The area of a square garden is 300 m^2. How long is the diagonal?
a. 5√6 m
b. 150 m
c.10√6 m
d. 900 m
Hello! I'd appreciate any help I could get on this! I don't understand it very well and every equation that I know and tried hasn't given me an answer I needed ;-;. If you can respond, thanks!
correct
another way:
the side of the square is √300
let the diagonal be x
x^2 = √300^2 + √300^2
= 300 + 300 = 600
x = √600 = 10√6
√300*√2 right? to get 10√6
Oop no wait, I think I got it
Hello there!

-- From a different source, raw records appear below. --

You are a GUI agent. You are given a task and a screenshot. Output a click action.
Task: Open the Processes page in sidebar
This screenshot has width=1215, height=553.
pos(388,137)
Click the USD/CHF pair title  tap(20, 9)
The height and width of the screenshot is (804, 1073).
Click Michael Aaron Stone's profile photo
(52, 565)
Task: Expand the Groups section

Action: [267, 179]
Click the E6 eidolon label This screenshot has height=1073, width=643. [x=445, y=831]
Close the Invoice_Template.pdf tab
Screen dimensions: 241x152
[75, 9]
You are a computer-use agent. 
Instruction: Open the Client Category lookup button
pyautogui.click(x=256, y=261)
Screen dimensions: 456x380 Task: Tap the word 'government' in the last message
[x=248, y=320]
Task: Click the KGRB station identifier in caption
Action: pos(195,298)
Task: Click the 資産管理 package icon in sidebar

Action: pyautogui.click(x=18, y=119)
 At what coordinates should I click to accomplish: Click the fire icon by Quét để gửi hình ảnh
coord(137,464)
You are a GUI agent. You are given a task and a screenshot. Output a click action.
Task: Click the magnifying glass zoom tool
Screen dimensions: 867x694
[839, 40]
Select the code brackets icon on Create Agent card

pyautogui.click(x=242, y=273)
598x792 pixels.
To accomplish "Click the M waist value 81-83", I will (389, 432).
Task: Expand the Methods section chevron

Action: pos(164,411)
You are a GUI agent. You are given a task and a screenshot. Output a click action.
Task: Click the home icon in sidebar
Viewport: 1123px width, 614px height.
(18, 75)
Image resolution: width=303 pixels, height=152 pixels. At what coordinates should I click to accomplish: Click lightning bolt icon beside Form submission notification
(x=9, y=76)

Don't worry, I'm here to help and hopefully make you smile along the way!
To find the length of the diagonal of a square, we can use the Pythagorean theorem. The theorem states that in a right-angled triangle, the square of the hypotenuse is equal to the sum of the squares of the other two sides.
In a square, the diagonal acts as the hypotenuse of two right-angled triangles formed by the sides of the square. Since all sides of a square are equal, let's say the length of one side is x.
Using the Pythagorean theorem, we have:
x^2 + x^2 = diagonal^2
Since the area of the square is given as 300 m^2, we can write:
x^2 = 300
Now, let's solve for x:
x = sqrt(300) = 10√3
Using this value of x, we can find the length of the diagonal:
diagonal^2 = x^2 + x^2
diagonal^2 = (10√3)^2 + (10√3)^2
diagonal^2 = 300 + 300
diagonal^2 = 600
diagonal = sqrt(600) = 10√6
So, the length of the diagonal is 10√6 meters, which corresponds to option c.
I hope this explanation puts a smile on your face! If you have any more questions, feel free to ask!
Hello! I can help you understand how to find the length of the diagonal of a square garden given its area.
To start, let's first recall that the formula for the area of a square is A = side^2, where A represents the area and side represents the length of one side of the square.
In this case, we are given that the area of the square garden is 300 m^2. Therefore, we have:
300 = side^2
To find the length of the side, we can take the square root of both sides of the equation:
√(300) = √(side^2)
Now, the square root of 300 can be simplified as √(300) = √(100 * 3) = √(100) * √(3) = 10√(3)
Therefore, the length of one side of the square is 10√(3) m.
Now, let's move on to finding the length of the diagonal. In a square, the diagonal forms a right triangle with the sides of the square. The length of the diagonal can be found using the Pythagorean theorem, which states that in a right triangle, the square of the length of the hypotenuse (the diagonal) is equal to the sum of the squares of the lengths of the other two sides.
So, in our case, using the side length of the square as one of the legs of the right triangle, we have:
Diagonal^2 = side^2 + side^2
Diagonal^2 = (10√(3))^2 + (10√(3))^2
Diagonal^2 = 100 * 3 + 100 * 3
Diagonal^2 = 300 + 300
Diagonal^2 = 600
Now, to find the length of the diagonal, we can take the square root of both sides of the equation:
√(Diagonal^2) = √(600)
Diagonal = √(600)
To simplify this further, we can factor out the largest perfect square from 600, which is 100:
√(600) = √(100 * 6) = √(100) * √(6) = 10√(6)
Therefore, the length of the diagonal of the square garden is 10√(6) m.
So, the correct answer to the question is option c. 10√(6) m.
I hope this explanation helps you understand how to solve the problem! Let me know if you have any further questions.